- TASK BRIEF
Among the lines of the material below, count those with the string "computer". Give the number alone.

- GIVEN RECORDS
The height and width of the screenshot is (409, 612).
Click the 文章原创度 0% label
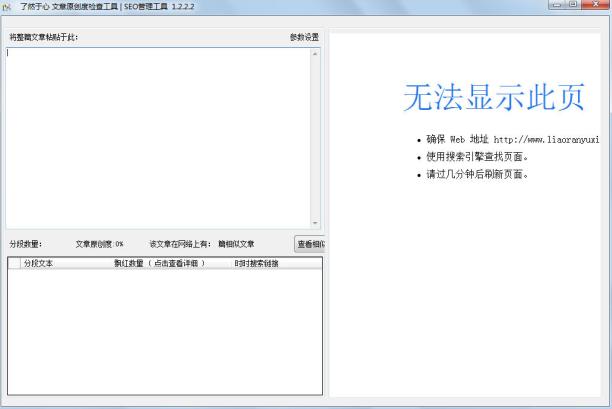(99, 243)
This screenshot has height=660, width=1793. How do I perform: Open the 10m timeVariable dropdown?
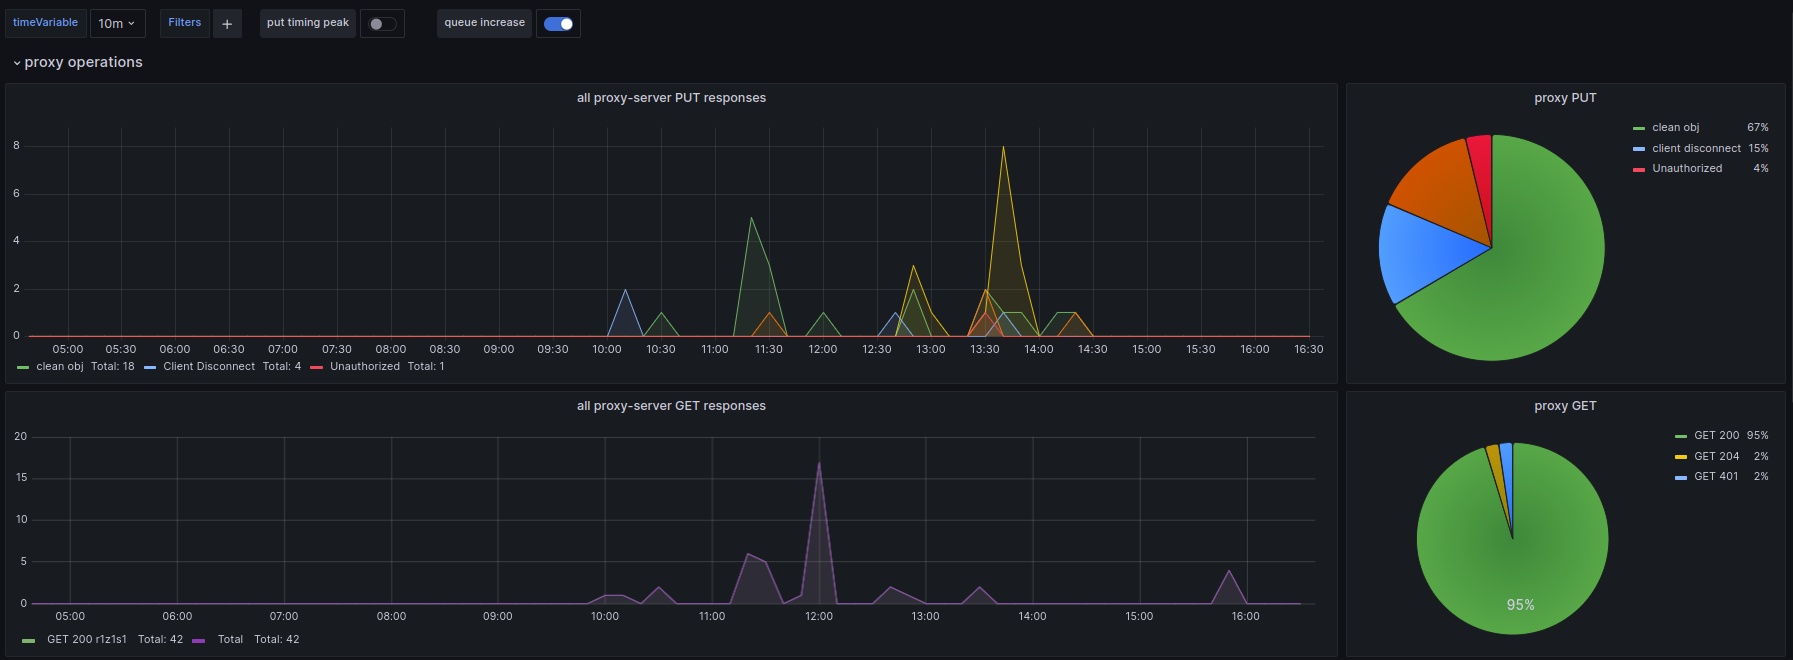coord(117,23)
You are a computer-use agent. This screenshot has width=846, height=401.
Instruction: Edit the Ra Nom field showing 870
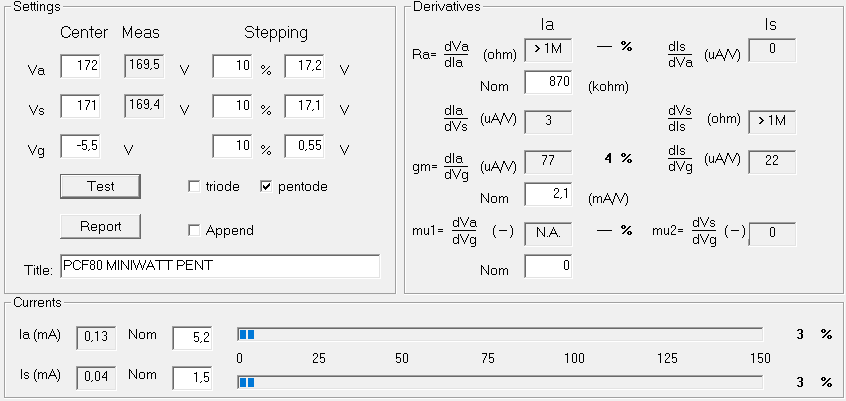point(548,82)
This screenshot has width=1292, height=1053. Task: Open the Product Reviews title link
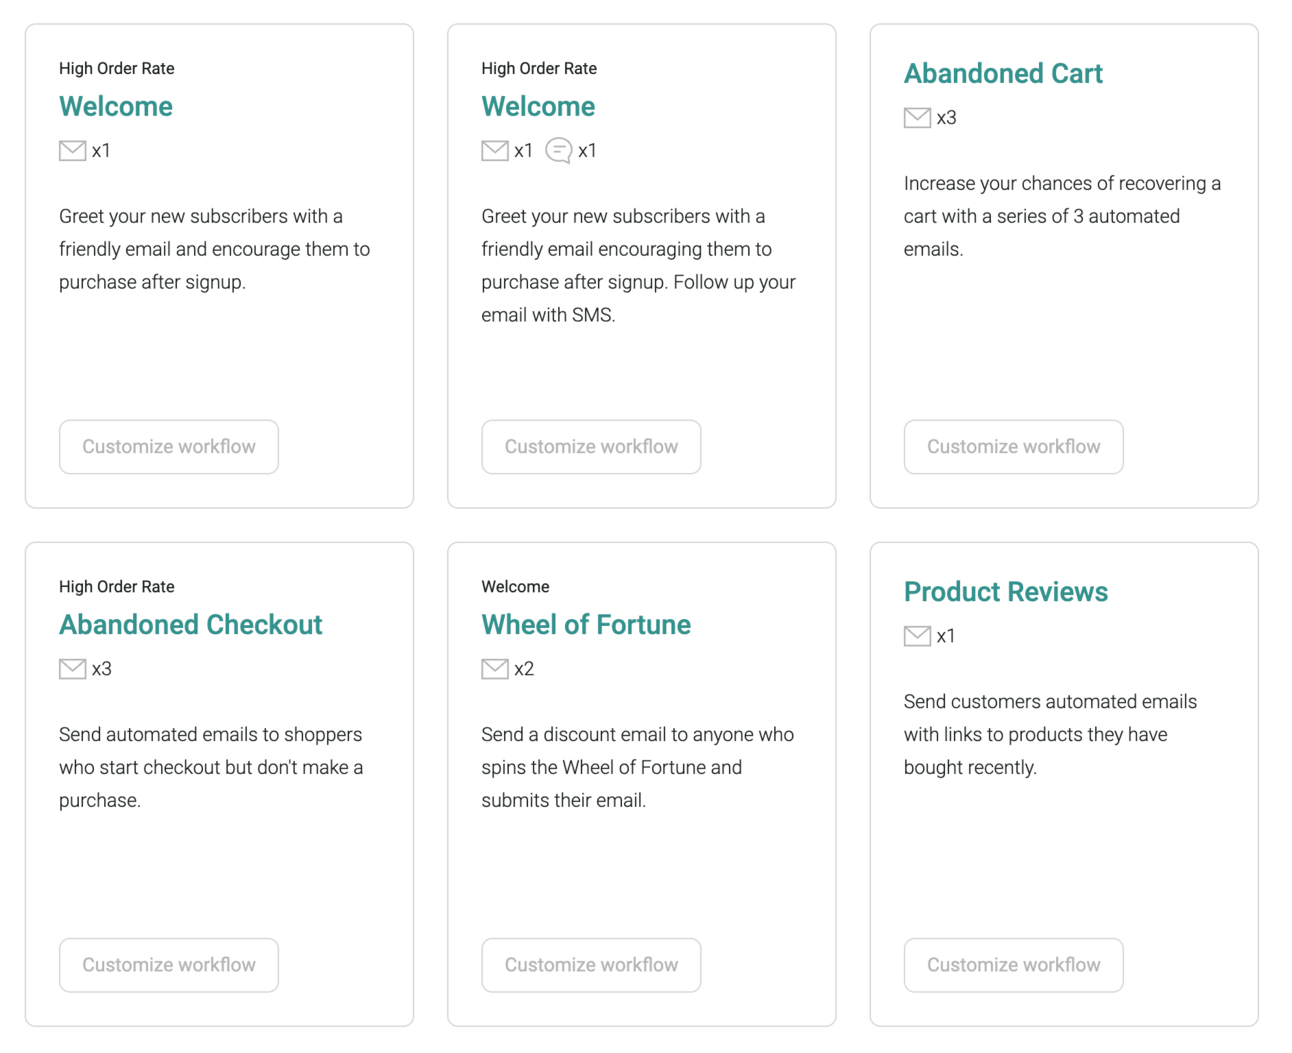tap(1006, 592)
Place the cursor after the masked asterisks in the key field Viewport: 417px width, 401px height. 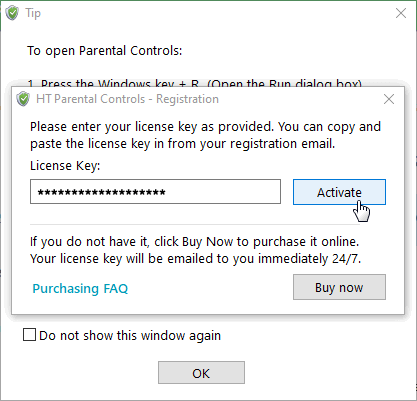(167, 192)
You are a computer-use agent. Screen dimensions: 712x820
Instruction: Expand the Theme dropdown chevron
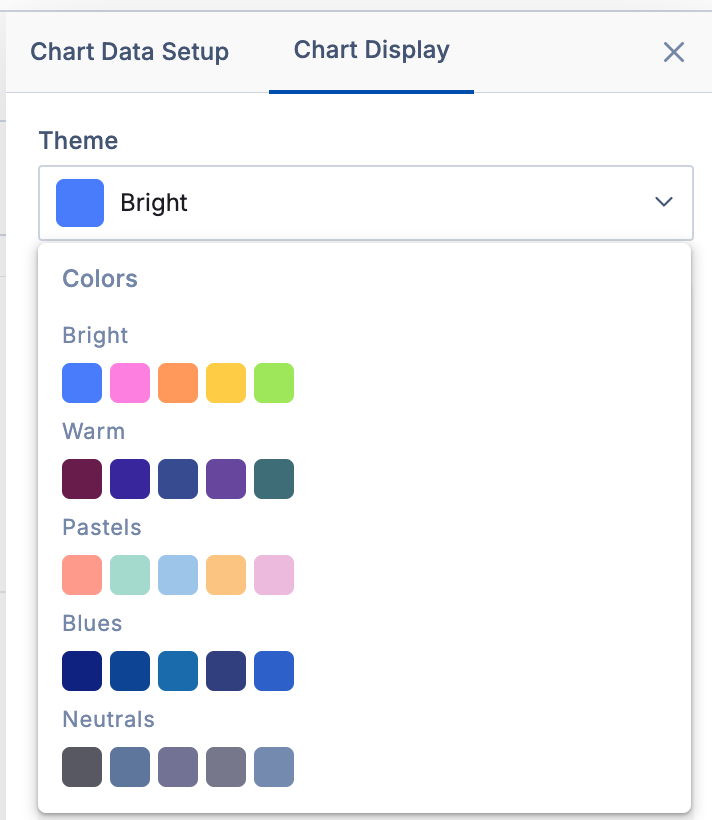[x=664, y=202]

- RESPONSE TO THIS TASK
2